__Data in this exercise__.
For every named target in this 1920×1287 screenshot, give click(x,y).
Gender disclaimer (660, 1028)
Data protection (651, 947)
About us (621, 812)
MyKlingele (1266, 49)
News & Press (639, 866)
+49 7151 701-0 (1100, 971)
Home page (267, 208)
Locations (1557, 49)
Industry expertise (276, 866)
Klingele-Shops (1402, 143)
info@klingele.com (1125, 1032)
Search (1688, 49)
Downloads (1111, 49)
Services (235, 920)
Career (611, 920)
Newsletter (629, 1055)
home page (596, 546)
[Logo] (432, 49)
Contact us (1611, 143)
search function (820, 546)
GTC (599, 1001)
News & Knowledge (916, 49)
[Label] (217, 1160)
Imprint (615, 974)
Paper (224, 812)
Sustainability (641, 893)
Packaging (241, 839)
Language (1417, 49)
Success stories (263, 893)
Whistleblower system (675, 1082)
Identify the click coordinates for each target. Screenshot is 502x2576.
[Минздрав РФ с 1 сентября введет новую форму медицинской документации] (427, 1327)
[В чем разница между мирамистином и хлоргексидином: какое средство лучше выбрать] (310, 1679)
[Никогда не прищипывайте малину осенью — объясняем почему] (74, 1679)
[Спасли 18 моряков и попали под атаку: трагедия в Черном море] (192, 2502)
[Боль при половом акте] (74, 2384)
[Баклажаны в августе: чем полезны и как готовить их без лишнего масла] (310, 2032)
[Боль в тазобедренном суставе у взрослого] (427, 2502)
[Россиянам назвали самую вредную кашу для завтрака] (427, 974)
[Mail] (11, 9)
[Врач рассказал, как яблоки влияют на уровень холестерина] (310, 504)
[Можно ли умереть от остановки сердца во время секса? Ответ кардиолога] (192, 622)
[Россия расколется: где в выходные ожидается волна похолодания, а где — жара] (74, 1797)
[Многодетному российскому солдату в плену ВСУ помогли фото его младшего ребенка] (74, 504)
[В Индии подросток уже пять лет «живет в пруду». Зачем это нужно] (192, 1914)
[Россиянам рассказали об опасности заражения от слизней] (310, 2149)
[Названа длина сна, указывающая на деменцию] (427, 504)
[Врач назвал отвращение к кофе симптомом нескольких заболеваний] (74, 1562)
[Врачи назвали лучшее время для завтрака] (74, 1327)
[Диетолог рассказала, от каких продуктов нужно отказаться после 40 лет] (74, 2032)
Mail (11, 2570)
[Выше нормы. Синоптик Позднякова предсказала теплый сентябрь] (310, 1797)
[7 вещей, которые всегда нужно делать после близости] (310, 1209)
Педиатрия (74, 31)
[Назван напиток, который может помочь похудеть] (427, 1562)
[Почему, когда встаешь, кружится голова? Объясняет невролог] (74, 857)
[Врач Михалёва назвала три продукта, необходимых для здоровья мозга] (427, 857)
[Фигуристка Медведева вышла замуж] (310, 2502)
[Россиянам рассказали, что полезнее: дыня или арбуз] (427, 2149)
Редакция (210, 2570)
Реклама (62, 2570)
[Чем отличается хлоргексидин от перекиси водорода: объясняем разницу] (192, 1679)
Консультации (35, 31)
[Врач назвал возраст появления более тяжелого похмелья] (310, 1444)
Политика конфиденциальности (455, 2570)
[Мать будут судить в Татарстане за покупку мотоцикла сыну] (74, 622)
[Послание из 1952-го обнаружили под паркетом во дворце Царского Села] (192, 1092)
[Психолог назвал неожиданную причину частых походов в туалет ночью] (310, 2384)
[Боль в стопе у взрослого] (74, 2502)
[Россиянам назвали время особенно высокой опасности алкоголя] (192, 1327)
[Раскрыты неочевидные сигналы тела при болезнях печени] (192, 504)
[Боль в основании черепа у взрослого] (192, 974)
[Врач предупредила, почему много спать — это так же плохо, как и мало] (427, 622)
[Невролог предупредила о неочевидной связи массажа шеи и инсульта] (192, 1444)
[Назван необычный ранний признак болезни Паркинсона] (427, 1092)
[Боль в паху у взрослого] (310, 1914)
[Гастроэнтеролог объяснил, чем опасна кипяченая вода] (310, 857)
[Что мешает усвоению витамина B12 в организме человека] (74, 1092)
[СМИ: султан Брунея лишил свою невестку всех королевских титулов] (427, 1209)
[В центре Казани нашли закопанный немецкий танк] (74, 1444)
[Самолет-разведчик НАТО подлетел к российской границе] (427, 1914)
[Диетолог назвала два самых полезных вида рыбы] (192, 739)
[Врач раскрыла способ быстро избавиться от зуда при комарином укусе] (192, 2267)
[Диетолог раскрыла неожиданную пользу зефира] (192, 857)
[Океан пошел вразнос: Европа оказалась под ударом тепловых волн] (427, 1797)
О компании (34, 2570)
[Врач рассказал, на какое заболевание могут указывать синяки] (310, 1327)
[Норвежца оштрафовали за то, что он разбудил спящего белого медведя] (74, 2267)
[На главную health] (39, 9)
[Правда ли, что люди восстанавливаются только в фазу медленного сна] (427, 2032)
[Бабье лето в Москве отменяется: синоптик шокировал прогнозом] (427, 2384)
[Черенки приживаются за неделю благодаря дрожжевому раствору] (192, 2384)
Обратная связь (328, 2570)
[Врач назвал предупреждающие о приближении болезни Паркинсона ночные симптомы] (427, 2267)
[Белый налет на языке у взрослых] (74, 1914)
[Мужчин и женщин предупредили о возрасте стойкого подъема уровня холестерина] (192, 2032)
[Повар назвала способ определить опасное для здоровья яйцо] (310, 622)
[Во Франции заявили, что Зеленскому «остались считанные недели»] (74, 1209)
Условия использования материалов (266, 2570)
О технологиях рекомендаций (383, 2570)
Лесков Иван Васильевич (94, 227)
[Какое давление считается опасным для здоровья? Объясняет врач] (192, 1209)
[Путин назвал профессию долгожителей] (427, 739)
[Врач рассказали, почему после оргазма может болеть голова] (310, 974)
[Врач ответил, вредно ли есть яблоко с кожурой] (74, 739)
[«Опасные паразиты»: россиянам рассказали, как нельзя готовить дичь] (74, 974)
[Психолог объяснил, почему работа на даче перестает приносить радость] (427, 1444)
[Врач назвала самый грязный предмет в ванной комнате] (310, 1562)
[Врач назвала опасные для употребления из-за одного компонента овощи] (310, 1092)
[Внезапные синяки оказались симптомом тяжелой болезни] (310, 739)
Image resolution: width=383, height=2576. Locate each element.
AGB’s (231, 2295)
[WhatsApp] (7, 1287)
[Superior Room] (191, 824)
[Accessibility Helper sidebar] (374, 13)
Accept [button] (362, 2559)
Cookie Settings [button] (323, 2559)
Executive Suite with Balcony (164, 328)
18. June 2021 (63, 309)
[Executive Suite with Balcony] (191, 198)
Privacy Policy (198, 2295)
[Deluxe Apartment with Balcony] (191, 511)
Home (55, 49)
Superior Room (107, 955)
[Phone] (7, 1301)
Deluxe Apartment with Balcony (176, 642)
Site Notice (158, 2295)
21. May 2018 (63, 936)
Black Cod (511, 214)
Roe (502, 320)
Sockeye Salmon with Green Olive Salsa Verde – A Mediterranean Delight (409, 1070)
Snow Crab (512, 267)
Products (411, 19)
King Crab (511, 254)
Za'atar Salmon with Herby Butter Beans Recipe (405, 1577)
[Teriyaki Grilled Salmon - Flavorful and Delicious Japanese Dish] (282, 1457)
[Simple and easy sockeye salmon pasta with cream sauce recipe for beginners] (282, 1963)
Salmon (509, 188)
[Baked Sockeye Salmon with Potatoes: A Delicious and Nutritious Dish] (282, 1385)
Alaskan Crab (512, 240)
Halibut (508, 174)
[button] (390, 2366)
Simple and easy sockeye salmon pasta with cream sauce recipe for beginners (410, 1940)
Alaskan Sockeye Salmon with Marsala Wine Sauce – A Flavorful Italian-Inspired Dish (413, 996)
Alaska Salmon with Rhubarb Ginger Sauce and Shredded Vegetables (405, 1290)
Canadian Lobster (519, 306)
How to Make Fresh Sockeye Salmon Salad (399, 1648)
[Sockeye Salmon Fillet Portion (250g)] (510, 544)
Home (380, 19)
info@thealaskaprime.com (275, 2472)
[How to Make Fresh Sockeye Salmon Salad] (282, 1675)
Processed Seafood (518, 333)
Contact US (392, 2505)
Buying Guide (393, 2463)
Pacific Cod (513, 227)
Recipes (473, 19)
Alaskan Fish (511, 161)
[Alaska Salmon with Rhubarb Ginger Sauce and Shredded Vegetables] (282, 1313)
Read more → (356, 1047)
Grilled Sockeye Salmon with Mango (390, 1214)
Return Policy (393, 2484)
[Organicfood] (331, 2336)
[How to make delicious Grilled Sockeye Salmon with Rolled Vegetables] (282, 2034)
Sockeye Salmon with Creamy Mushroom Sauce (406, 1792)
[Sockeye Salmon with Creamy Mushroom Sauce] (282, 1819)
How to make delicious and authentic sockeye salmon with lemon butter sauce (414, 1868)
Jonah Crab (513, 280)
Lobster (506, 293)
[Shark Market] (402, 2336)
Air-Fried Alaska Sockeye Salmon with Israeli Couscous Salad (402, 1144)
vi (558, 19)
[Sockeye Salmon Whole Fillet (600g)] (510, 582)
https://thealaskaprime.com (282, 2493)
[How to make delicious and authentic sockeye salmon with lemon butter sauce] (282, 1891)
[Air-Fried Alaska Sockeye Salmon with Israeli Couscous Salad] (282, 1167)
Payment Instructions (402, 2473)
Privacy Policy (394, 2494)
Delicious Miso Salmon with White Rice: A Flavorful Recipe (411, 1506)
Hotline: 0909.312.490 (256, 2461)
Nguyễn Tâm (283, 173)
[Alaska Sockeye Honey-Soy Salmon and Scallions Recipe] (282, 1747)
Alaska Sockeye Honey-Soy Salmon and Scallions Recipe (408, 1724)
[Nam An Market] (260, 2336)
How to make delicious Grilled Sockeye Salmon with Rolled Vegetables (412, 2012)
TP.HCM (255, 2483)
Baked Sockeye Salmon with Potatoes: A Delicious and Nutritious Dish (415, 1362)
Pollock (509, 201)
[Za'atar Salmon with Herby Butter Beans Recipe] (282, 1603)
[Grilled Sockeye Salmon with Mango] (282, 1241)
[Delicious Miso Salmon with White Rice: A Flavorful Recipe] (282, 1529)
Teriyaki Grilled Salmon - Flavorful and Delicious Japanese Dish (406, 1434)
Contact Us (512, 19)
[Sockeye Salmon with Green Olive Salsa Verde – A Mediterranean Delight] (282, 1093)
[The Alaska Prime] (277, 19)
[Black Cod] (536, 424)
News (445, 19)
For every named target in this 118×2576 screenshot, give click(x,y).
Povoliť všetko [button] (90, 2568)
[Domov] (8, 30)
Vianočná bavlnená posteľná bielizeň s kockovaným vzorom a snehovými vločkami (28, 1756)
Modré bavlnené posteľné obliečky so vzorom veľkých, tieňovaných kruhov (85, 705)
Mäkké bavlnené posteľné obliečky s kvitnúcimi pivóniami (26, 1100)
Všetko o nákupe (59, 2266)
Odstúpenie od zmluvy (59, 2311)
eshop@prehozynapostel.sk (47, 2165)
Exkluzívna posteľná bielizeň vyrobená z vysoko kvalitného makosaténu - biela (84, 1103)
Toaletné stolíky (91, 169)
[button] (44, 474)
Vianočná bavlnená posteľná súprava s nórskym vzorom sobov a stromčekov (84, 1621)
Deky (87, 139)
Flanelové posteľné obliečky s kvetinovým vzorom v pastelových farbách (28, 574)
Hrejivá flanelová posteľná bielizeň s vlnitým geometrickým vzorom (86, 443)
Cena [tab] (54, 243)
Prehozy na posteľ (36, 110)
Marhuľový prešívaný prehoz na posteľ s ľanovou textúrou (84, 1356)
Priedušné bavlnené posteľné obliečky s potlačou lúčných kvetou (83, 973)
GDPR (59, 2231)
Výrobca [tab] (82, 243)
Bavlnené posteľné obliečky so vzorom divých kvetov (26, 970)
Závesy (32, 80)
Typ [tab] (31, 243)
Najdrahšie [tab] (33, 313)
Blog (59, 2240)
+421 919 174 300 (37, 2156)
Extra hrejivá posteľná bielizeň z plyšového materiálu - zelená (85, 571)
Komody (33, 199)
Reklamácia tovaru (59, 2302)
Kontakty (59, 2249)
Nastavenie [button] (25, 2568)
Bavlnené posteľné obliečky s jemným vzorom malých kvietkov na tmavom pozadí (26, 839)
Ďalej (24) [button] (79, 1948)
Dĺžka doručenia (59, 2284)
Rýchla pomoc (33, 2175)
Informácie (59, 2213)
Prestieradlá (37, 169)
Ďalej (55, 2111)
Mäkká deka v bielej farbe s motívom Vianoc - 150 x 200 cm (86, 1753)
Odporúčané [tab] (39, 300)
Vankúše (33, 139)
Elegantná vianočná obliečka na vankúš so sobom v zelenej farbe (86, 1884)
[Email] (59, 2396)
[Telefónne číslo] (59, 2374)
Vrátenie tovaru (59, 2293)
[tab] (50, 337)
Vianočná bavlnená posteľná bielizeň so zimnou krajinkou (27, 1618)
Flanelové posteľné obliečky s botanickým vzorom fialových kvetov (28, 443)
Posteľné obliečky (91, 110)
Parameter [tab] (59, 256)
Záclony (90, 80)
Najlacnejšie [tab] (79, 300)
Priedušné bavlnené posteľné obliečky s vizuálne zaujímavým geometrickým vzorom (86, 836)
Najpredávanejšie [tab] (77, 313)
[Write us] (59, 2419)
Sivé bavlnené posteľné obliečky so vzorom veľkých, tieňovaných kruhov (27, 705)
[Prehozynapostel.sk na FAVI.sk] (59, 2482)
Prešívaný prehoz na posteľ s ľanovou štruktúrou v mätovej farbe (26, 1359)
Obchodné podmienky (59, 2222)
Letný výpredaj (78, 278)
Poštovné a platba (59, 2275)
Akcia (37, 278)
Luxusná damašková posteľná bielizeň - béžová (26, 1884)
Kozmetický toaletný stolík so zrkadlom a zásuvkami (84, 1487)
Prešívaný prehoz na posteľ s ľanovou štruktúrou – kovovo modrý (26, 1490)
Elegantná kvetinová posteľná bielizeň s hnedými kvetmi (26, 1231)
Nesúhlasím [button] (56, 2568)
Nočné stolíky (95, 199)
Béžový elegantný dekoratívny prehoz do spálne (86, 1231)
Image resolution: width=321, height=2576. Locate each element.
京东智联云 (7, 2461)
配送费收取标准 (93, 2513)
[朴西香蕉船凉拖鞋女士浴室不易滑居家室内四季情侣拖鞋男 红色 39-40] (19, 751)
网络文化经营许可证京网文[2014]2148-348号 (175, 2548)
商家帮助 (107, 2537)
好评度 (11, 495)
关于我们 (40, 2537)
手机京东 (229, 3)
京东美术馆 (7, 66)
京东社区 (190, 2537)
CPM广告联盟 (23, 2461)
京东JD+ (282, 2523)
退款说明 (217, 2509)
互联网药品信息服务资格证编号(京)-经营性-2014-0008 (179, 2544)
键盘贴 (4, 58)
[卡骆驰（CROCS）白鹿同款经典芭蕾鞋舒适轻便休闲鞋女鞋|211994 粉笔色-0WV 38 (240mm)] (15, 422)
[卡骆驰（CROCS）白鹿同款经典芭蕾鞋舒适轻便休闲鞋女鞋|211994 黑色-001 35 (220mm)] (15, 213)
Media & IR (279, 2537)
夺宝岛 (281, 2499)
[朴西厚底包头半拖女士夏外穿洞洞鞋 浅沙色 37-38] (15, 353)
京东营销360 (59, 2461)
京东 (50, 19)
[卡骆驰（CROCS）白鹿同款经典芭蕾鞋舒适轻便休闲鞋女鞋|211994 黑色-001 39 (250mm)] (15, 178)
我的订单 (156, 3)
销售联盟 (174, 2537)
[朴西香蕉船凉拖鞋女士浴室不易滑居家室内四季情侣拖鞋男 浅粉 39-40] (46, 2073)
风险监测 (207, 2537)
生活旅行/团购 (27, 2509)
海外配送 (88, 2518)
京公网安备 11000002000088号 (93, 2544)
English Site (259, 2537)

__Task description__. Go through the entries and copy each line holding the string "Potatoes".

__Reply__.
[Baked Sockeye Salmon with Potatoes: A Delicious and Nutritious Dish] (282, 1385)
Baked Sockeye Salmon with Potatoes: A Delicious and Nutritious Dish (415, 1362)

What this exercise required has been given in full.